The model is defined by an algorithm which is repeated many times. At every step, a bubble, or piece of the outside (state 0), is introduced into the organism and slowly moves through it. By repeatedly moving squares of cytoplasm, the organism begins to move as a whole and take on different shapes.

The exact algorithm is as follows:

figure a

The parameters and the stimulus points In this model, there are two parameters to consider: n the number of swaps a bubble may take and s the maximum number of neighbors that can be in state 0. In this paper, all experiments are run with \(n = 1000\) and \(s = 3\). Depending on where stimulus points are selected from, the model exhibits different behavior. If stimulus points are randomly chosen, the cell behaves like an amoeba, randomly moving around. If stimulus points are always selected from certain regions called active zones, a network between the regions forms.

Model of multiple cells

The CELL model13 is extended in6 to create the Model of Multiple Cells. In this model, one can spawn multiple cells which can be of different sizes. The main difference from the original CELL model is that stimulus points are randomly chosen from any square of state 2 across all cells. Once the cells fuse, or come in contact with each other, they are essentially treated as one cell. Bubbles can freely move between the two fused cells. Each cell is also given an ID which allows us to track which pieces of cytoplasm were originally from each cell as fusion occurs.

Swarm algorithms

Particle swarm optimization (PSO) is an alternate approach to solving optimization problems that draws heavily on biological inspiration from organisms such as ants or bees. PSO consists of a swarm of agents who behave according to defined rules but collectively exhibit global behavior which can solve certain problems. For example, the movement of an agent may be determined according to a mathematical equation that takes into account the position of other agents. When the position (or other attribute) of many of these agents is taken into account, they collectively point to the optimal solution14. PSOs have been used to solve problems such as sequential ordering, assembly line balancing, protein-ligand docking, and DNA sequencing15. While explore-and-fuse has similarities to swarm algorithms, the key difference is that in explore-and-fuse, Physarum organisms are able to fuse and share knowledge. All Physarum organisms fuse into one large organism that takes into account local information and the global picture before creating the final solution.

The Steiner tree problem

The Steiner tree has been a topic of great interest to mathematicians and computer scientists since the 19th century16. It has many practical applications including cable routing, chip design, drug repositioning, and phylogenetic tree routing8,17,18,19,20.
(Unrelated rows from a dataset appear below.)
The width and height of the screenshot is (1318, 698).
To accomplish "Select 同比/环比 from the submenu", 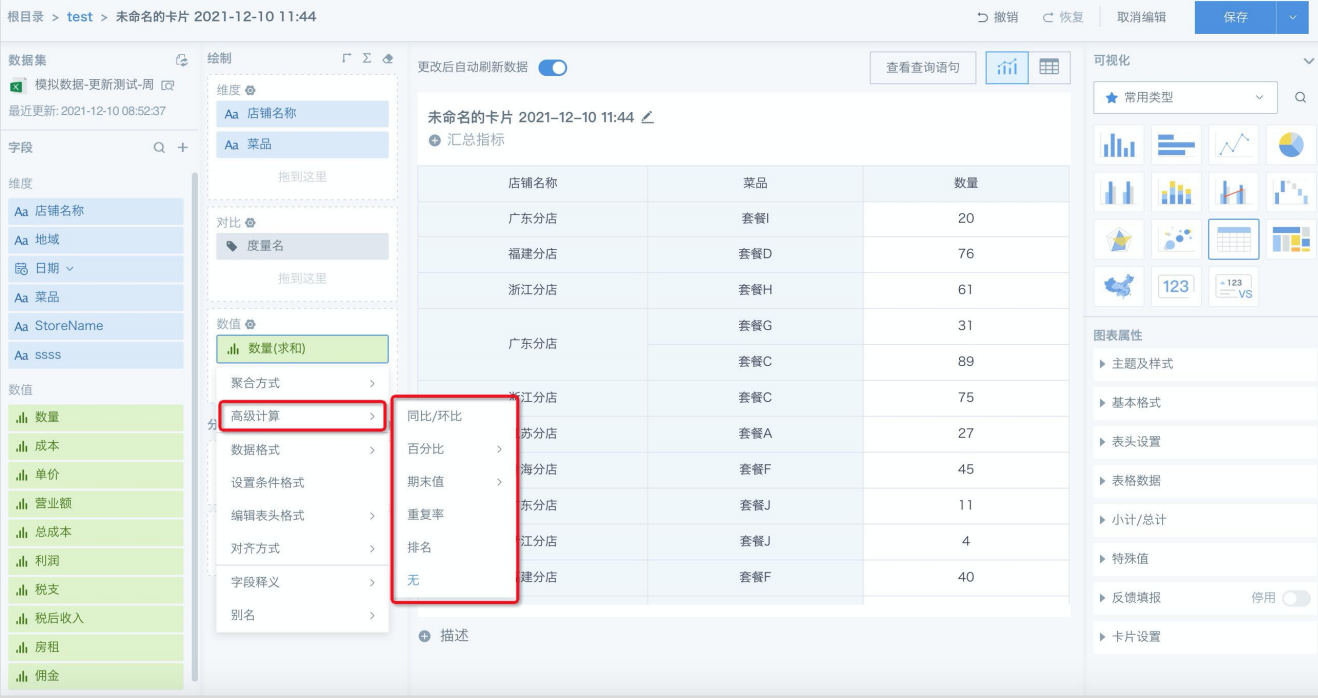I will pyautogui.click(x=435, y=416).
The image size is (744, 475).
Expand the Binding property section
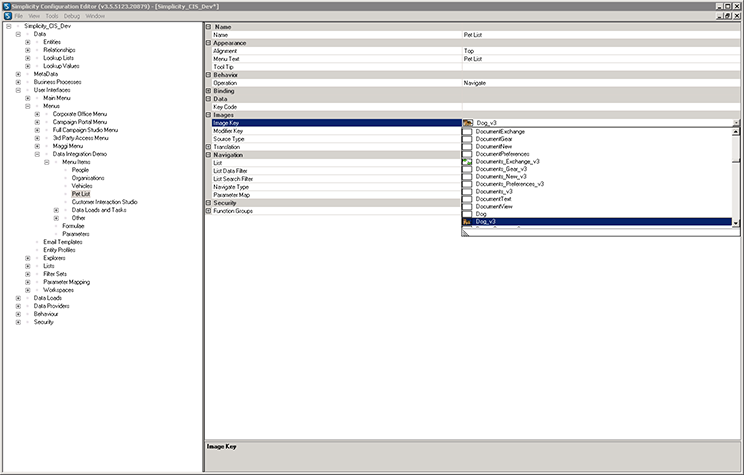pyautogui.click(x=208, y=91)
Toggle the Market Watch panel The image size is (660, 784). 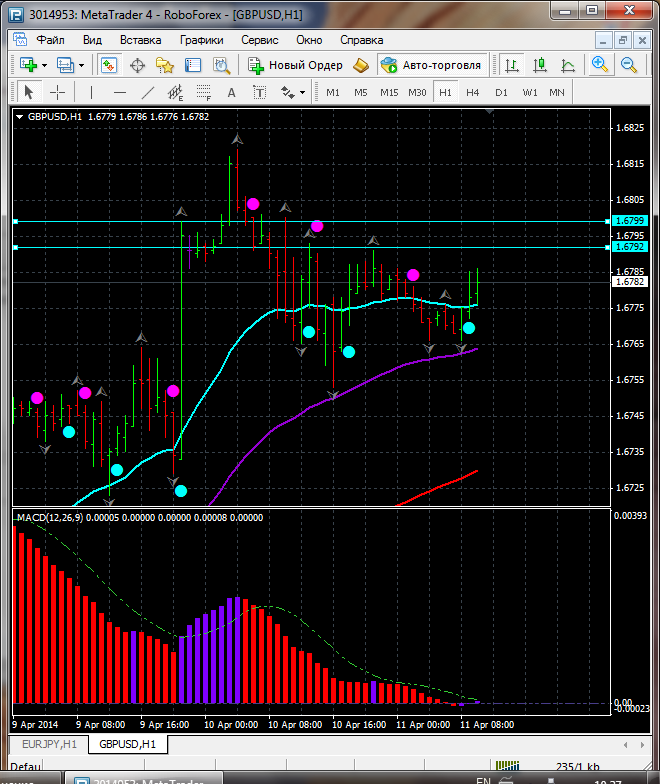pyautogui.click(x=110, y=65)
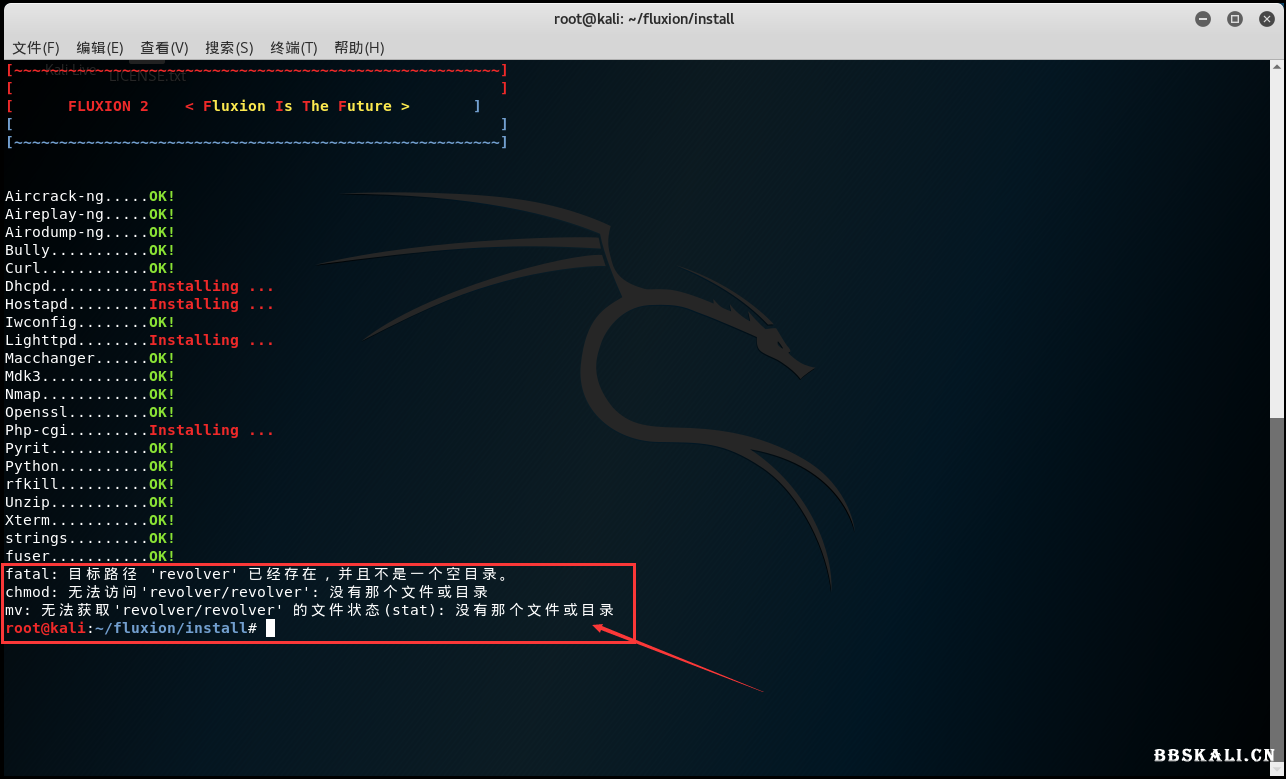Click the root@kali window title bar
The height and width of the screenshot is (779, 1286).
click(644, 19)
The general Steiner tree problem is to find the shortest tree that connects a set of given points (terminals) and can include additional points. There are many versions of the Steiner tree problem. The one most relevant to this work is the Euclidean Steiner tree problem. In this problem, the goal is to find the shortest tree between a set of points in a space. There is also a variation of the Euclidean Steiner tree problem which shall be of interest in the present paper: the obstacle avoiding Euclidean Steiner tree problem where the tree needs to avoid certain regions of the plane. The Euclidean Steiner tree problem is an NP-hard problem. In fact, even approximating the solution within a factor of 96/95 is NP-hard21.

Currently, there are multiple Steiner tree algorithms such as SCIP-Jack22, one developed by Polzin and Daneshmand2324, and GeoSteiner25. Each algorithm has different strengths and weaknesses so that depending on the characteristics of the graph and the variation of the Steiner tree problem, a different algorithm results in the best performance. SCIP-Jack is based on a combination of implications, conflicts, and reductions in a branch-and-cut framework. As the most recent algorithm, SCIP-Jack outperforms Polzin and Daneshmand’s algorithm on many benchmark sets and is able to solve test graphs with 100,000 vertexes in 477.9 s on average. Polzin and Daneshmand’s algorithm has long been considered state-of-art and at the time of its introduction outperformed existing algorithms by several magnitudes. GeoSteiner is a publicly available Steiner tree software first developed in 1985. GeoSteiner uses the approach of first generating full Steiner trees (FSTs) in phase 1 and then combining a subset of the FSTs to find a minimum Steiner tree in phase 226.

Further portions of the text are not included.